Un ottimo saggio contro i saccenti e i presenzialisti è "L’occhio critico" di Guido Ballo che cita materiale, raccolto nelle gallerie di Milano. Ahime, spropositi, sciocchezze, sciorinate con nonchalance, che rivelano il pressapochismo di chi si arroghi il diritto di trinciar giudizi, non solo senza preparazione, ma anche senza un idioma decente. Troppi finirebbero nello Sciocchezzaio di Flaubert. Come già lamentava il Foscolo nell’Epistolario e nel saggio "A Bonaparte".

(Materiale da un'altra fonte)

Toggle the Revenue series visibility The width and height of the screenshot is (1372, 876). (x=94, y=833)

Troppi senza cultura né minima cognizione di causa, come passatempo, si dedicano a dileggiare autori seri e validi, anche a detta del "Leopardi" che nei Canti, nello Zibaldone e nelle Operette morali, parla del "vulgo ignorante" del "natio borgo selvaggio" e si fa beffe, con amara ironia, della cupa e tenace ignoranza, infiorata di sproloqui, nella loro non eccelsa favella, condita di strafalcioni.

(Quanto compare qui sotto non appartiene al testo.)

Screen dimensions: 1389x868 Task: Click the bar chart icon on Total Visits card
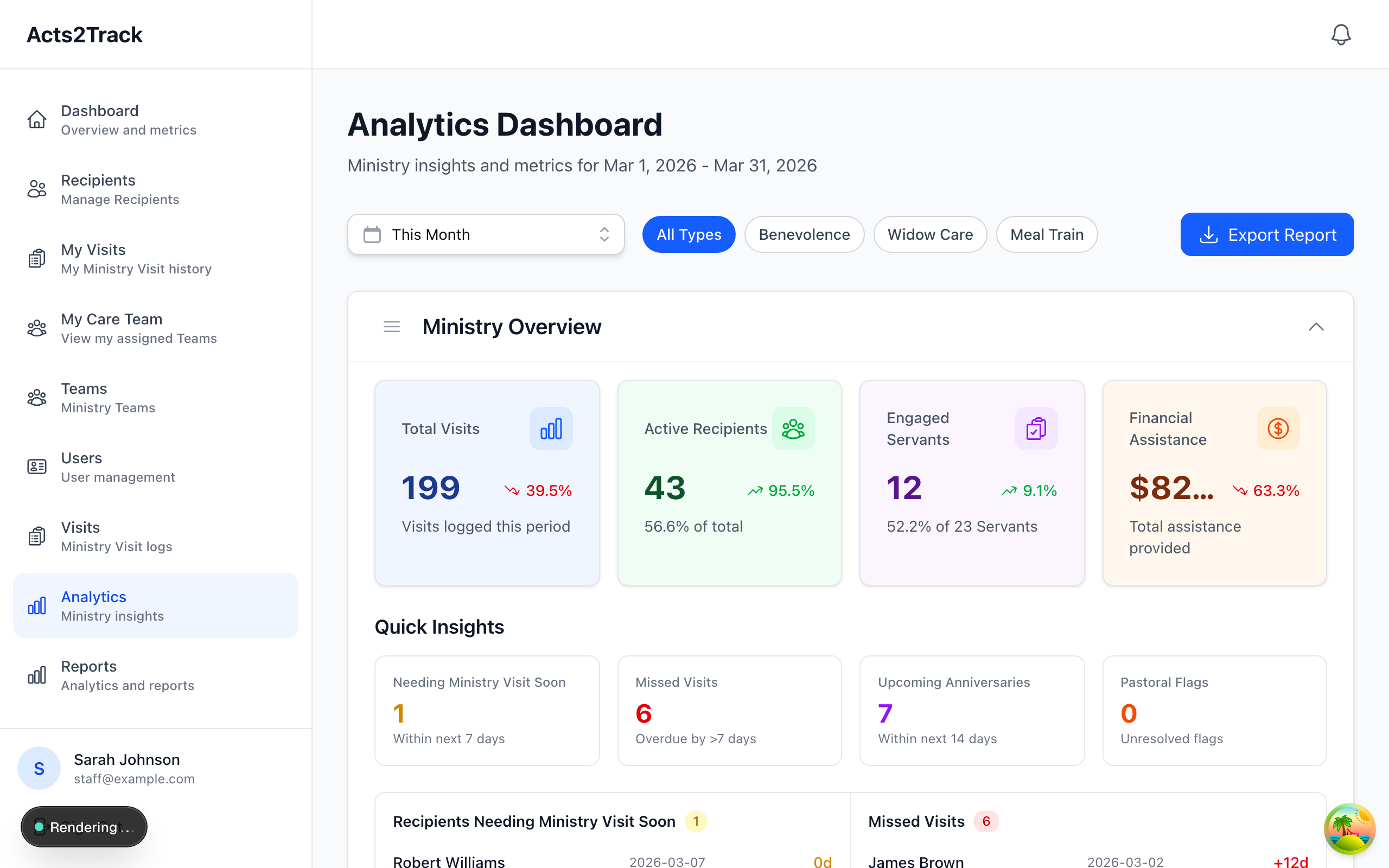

Non illudiamoci che, col tempo, le cose siano molto migliorate: quanti seri professionisti rivelano impietosamente le loro pecche! Ma la risma peggiore, da dribblare come il Capo di Buona Speranza, oltre le mitiche Colonne d’Ercole non più si dice "hic sunt leones", ma ci s’immerge nel pressappochismo, nel gran mare dell’ignoranza crassa. Toccata e fuga, al profilarsi di impettite, paludate, imbellettate dame impellicciate, ingioiellate, rutilanti come Madonne di Pompei di gingilli e orpelli. Queste assidue visitatrici di mostre in cui vanno a farsi vedere, ma mai, per carità a guardare le opere esposte, dovrebbero estirparsi o ridotte, magari ricorrendo al drastico imbavagliamento, al silenzio assoluto. Così non dovremo subire il florilegio dei loro "competenti" giudizi, come una signora aveva espresso, attribuendo disinvoltamente alla scultrice Silvia Guberti, le stampe di W. Hogarth, che sicuramente è stato operante nel secolo di Lumi e non ancora visitato dal Grande Fratello. Queste saccenti, entità sculettanti e squittenti, son sempre in prima fila e magari si trattasse di belle ragazze! Ansimando trafelate, per rincorrere qualsiasi occasione mondana, dimenticano, per il contorno, la pietanza, ossia le opere esposte che non degnano di uno sguardo, dovendo sgomitare, per farsi ritrarre accanto ai protagonisti speriamo non di un solo quarto d’ora di celebrità, come asseriva, nei suoi Aforismi, Oscar Wilde.